Provided passage:

+ + + + + + +

Venezuelan Nurses’ Strike for Better Salaries and Work Conditions

The struggle cuts across political lines but is deemed too narrow by some leftists.

protesta-de-nefermeros-6

Caracas, July 10, 2018 (venezuelanalysis.com) – On strike since June 25, Venezuela’s nurses continue to attend only emergency cases in an extensive collective action that incorporates a significant part of the workforce. These health workers have taken to the streets demanding better salaries and improved labor conditions, including more medicines and other supplies in their hospitals.

The Venezuelan nurses’ struggle, which has incorporated protestors from most of the Caribbean nation’s 23 states and Caracas district into an ongoing work stoppage, has as its focus a request for a “dignified salary” for public healthcare workers, as stipulated in the nation’s constitution.

Article 91 of Venezuela’s Bolivarian Constitution says that a worker’s salary should allow him or her to lead a “dignified life” and cover the basic needs of a family.

According to calculations from Venezuela’s Central University research center CENDES, for May this year, a nurse’s salary, at about three million Bolivars a month, amounts to approximately a hundredth of a family’s basic needs.

To illustrate their point about unfair wages in the health system, the protesting nurses often compare their salaries to those of military officers, the lowest of which is 25 million Bolivars monthly.

Despite frequent wage hikes, government sources often explain the difference between wages and Venezuela’s increasingly expensive consumer prices by making reference to an “economic war” and international sanctions.

Ana Rosario Contreras, president of the Caracas Nurses School, said to Venezuelan newspaper El Nacional, “If the economic war doesn’t impede assigning such salaries to the military sector, that same economic war can’t prevent [the government] giving dignified salaries to nurses.”

The nurses’ protest cuts across political lines, incorporating both opposition and Chavista supporters. Some of the right-wing groupings have also attempted to convert the strike into an anti-government action. They square off, on the other hand, with some government supporters who reject the strike as political “destabilization.”

A more balanced attitude, however, can be found among other leftists and workers’ leaders.

Angel Castillo, a worker in the Barrio Adentro public medical system and a member the Chavista June 2 collective, recognizes that the workplace situation in the health sector is “critical” and workers’ salaries are too low. Yet, he thinks the situation demands a more holistic approach including fighting corruption and smuggling while implementing effective price controls.

Castillo’s collective also rejects the tactic of using work stoppages in a critical sector such as healthcare, and at the same time they call for the forming of a national health workers’ front to shape government policy. Currently, health workers unions are often limited to workers in a specific shop floor or municipality. In the end, “ everybody is experiencing a similar situation at a national level,” Castillo told Venezuelanalysis.

Likewise, Pedro Eusse, trade union secretary for the Venezuelan Communist Party (PCV), thinks the solution needs to be an integral one, not just for nurses but all workers.

“Neither bonuses nor [wage] raises will solve the country’s problems,” he said. According to Eusse, who is the party’s liaison to a broad workers’ front, the crisis of the Venezuelan working class is mainly due to shortages of goods and inflation and has its real roots in a dependent economy.

What sparked the nurses’ protest is a botched collective contract.

Octavio Solorzano of the FENISITRA health workers union began negotiating with the state without substantial worker participation and a middling agreement began to take shape in June. Surprisingly, however, in July he accepted a deal which was very unfavorable to workers.

The July contract, which gave workers a ten percent wage increase but kept salaries under four million Bolivars, is what sent people to the streets.

According to Margot Monastarios, a union leader in Caracas’ Central University Hospital, the nurses’ demands go beyond wages and include access to medical supplies and calls for better sanitary conditions in their workspaces.

“There is no water, no electricity, we don’t have equipment, [so] we’ll continue in the struggle until they provide those services, which also belong to the people,” she said.

+ + + + + + +

Source information:
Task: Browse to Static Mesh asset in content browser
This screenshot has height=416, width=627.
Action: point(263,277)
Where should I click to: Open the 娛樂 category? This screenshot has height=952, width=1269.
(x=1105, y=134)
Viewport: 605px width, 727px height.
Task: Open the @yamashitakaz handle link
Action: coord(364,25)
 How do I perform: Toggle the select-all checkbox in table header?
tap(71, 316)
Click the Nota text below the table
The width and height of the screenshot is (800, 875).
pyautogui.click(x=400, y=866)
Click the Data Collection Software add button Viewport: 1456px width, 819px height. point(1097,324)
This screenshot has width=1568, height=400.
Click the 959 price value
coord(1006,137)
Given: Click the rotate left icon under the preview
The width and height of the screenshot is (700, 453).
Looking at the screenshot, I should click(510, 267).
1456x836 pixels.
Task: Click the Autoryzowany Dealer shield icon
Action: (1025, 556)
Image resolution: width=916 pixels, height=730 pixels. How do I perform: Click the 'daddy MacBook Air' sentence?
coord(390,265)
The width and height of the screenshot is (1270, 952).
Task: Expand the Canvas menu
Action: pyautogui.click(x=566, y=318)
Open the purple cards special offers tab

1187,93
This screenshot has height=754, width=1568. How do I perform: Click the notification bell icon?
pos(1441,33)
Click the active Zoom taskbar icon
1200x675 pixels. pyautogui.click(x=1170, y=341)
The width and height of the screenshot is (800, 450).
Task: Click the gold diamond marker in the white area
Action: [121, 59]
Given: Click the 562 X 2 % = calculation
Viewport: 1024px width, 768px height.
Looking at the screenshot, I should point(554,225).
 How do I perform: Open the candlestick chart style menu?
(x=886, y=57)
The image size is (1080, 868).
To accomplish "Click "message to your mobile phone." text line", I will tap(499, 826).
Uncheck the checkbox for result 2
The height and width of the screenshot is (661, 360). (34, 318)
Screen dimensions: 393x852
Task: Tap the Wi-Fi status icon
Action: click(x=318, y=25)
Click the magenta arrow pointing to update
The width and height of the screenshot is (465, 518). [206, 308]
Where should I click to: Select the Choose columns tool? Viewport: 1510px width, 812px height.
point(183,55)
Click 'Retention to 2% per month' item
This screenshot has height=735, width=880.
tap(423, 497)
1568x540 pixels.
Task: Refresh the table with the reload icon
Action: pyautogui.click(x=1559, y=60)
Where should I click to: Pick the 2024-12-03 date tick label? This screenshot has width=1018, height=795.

+ + + + + + +

Task item:
Reproduce word for word the portion of the article on the Venezuelan nurses' strike starting with "To illustrate their" and going on through "million Bolivars monthly.".

Exercise output:
To illustrate their point about unfair wages in the health system, the protesting nurses often compare their salaries to those of military officers, the lowest of which is 25 million Bolivars monthly.